Komisi II: Pilkada tak Diundur ke 2025
Doli mengaku khawatir revisi UU Pilkada bakal lama untuk mengubah jadwal.
REPUBLIKA.CO.ID, JAKARTA -- Ketua Komisi II DPR Ahmad Doli Kurnia Tandjung mengatakan, pihaknya telah mendengar usulan dari Komisi Pemilihan Umum (KPU) agar pemilihan kepala daerah (Pilkada) diundur ke awal 2025. Ia menegaskan, pihaknya tetap mengikuti Undang-Undang Nomor 10 Tahun 2016 tentang Pilkada.
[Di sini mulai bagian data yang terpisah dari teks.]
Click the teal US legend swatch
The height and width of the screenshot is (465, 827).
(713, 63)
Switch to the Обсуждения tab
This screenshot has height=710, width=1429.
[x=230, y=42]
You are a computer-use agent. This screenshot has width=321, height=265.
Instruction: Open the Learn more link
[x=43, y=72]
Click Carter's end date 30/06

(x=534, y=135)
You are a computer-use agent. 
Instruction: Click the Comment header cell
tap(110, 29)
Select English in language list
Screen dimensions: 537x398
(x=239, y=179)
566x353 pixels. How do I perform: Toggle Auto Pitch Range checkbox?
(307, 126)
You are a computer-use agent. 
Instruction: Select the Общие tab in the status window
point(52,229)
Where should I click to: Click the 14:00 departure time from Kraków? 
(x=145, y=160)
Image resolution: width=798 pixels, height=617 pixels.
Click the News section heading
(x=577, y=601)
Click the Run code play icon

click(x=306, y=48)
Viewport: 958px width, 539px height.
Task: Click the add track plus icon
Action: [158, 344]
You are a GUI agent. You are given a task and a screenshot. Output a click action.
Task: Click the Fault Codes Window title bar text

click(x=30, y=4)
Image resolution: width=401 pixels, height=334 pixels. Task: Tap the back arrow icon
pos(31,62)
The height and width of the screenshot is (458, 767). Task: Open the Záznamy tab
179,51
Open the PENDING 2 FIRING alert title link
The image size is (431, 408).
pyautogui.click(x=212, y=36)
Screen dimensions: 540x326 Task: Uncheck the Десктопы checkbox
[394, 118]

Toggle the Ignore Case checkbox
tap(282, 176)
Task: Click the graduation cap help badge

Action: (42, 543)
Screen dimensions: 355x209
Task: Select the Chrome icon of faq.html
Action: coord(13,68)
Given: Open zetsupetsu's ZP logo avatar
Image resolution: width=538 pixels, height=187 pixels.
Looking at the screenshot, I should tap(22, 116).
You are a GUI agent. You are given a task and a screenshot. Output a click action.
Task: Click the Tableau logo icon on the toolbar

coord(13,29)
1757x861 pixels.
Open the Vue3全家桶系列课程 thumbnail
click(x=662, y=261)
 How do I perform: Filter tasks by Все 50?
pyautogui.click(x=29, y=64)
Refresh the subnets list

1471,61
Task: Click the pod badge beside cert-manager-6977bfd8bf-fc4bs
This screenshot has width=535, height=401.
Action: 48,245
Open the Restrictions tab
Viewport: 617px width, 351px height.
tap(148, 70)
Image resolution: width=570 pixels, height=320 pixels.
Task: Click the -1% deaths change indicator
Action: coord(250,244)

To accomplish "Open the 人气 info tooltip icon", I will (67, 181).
"Kami dari awal menyepakati, walaupun terjadi perubahan tanggal Pilkada harus mengubah undang-undang. Karena undang-undang itu tertulis pilkada serentak nasional 2024 dilaksanakan November 2024," ujar Doli di Gedung Nusantara II, Kompleks Parlemen, Jakarta, Kamis (7/10).
Ia menjelaskan, jika mengundur pelaksanaan Pilkada ke 2025 akan merevisi UU Pilkada. Namun, Komisi II sebisa mungkin untuk tidak mengubah undang-undang mengingat waktu yang diperlukan tidaklah sebentar.
"Kami sebisa mungkin kalau bisa kita hindari tidak bicara revisi undang-undang, kan lebih bagus. Makanya kami menawarkan exercise ulang tanpa memundurkan jadwal pilkada," ujar Doli.
Demi mengurangi beban KPU sebagai penyelenggara Pemilu 2024, Komisi II menawarkan lima hal agar hal tersebut dapat dikurangi. Pertama, mekanisme waktu sengketa pemilu yang dipersingkat.
Dalam aturan yang ada, mekanisme sengketa pemilu diselesaikan selama 85 hari. Namun berdasarkan pengalaman Badan Pengawas Pemilihan Umum (Bawaslu), hal tersebut dapat selesai dalam 28 hari.
"Makanya kami akan koordinasikan dengan MA dan MK, kalau bisa selesai dalam 20 hari kan berarti ada space 60-an hari ya. Artinya masih longgar," ujar Doli.
Kedua adalah mengurangi masa kampanye pilkada. Selanjutnya adalah pengadaan logistik pemilu yang dinilainya dapat dipersingkat, sebab selama ini kendalanya tender lama, barang, dan transportasi.
Keempat adalah penggunaan Sistem Rekapitulasi Hasil Penghitungan Suara (SIREKAP). Menurut Komisi II, pemanfaatan rekapitulasi elektronik dapat mengurangi beban KPU.
"Terakhir soal database kependudukan, kami dari awal meminta pemerintah melalui Kemendagri agar pemerintah membangun sistem data kependudukan yang terpadu, terintegrasi, sistematis, dan valid," ujar Doli.
"Sehingga nanti memudahkan KPU menyusun DPT, tidak ada lagi coklit-coklit. Karena data terintegrasi," lanjut Wakil Ketua Umum Partai Golkar itu.